3) I agree that it is good to explain both sides of the trade, but in some cases I'm leaving that out to try to cut down on my already voluminous posts.
5) My reference to financial regulation was just about the dirty business of government regulation. I am not a lawyer, but I know that CFDs are considered illegal in the US and some other countries. Also, betting in general is highly regulated in many countries, so I am recommending that anyone who wants to trade in BitAssets should maybe check with a lawyer to make sure that he may do so unmolested in his jurisdiction. We're all of good intention here, but there are many people out there of questionable intent who may come out of the woodwork and get nasty if these types of trading arrangements come onto their radar.
5.5) I have a copy of the Big Short which I've never gotten around to reading. It's on my list. I'm not suggesting that betting can't be profitable. I'm not suggesting that betting is bad. After all, my main example, Jesse Livermore, made enough money betting in bucket shops to enter the stock market as a big player. I am only pointing out that betting and CFDs are a relatively weak arrangement that are subject to relatively easy and low-risk manipulation.
6) Quote:
The reason the bucket shops could manipulate trade is that they had knowledge of an additional large order book and vulnerable margin positions, not because traders weren't able to call bluffs or request the delivery of an underlying asset.
End Quote.
These two reasons are not mutually exclusive. A bucket shop could manipulate markets because it had knowledge of a large order book and vulnerable margin positions and because traders weren't able to call bluffs by taking delivery of the underlying assets.
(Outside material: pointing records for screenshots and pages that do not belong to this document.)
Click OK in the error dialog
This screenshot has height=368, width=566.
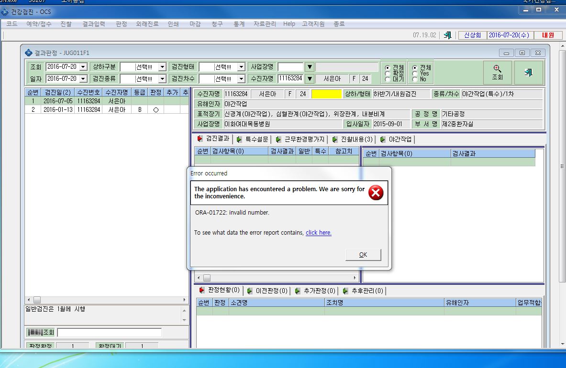363,255
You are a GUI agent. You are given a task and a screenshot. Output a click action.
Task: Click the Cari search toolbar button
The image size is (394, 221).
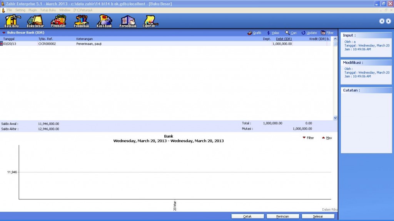tap(291, 33)
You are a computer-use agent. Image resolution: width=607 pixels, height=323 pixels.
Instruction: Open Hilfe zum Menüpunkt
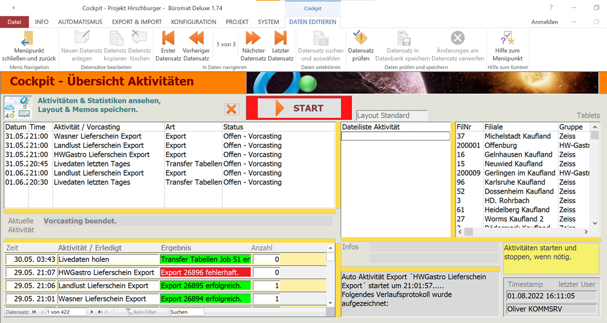pos(507,39)
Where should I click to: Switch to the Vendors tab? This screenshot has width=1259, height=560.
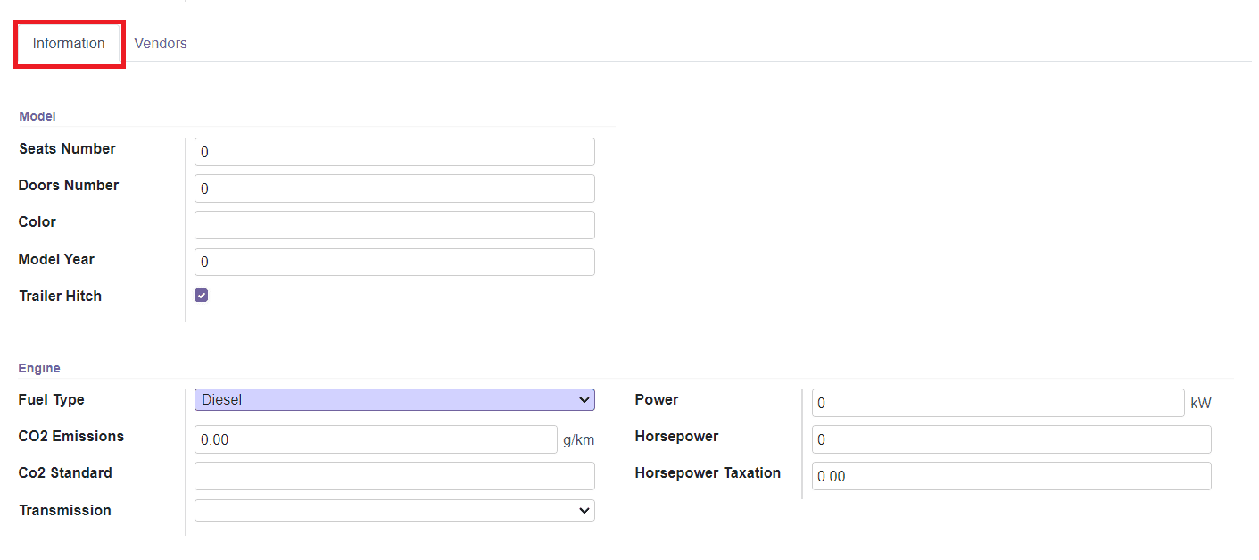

Large institutions like JPMorganChase have knowledge of order books and vulnerable margin positions, and many market observers believe that such institutions take advantage of this privilege. There is no doubt that a public ledger could improve upon the current trust-based arrangement, but that would not change the fact that market manipulation is more easily accomplished when no one can stand for delivery.
6.5) It is ironic that BitAssets was designed to address the immature and illiquid nature of the Bitcoin market, but BitAssets is subject to the same problems of immaturity and illiquidity. In a future post, I may address that as a “crisis of purpose.”
7) I remember that, while I was reading Bytemaster's Blog, I was thinking that there was a curious lopsided nature to the arrangement which seemed to favor one side of the trade over the other. I didn't look into it too deeply, but I wondered why it wouldn't be a level playing field.
OK, that is much, much shorter than what I wrote the other day, and of a poorer quality. I can't remember what I included in the other that I must be leaving out of this post, but maybe I've covered the basics. Sorry about the loss.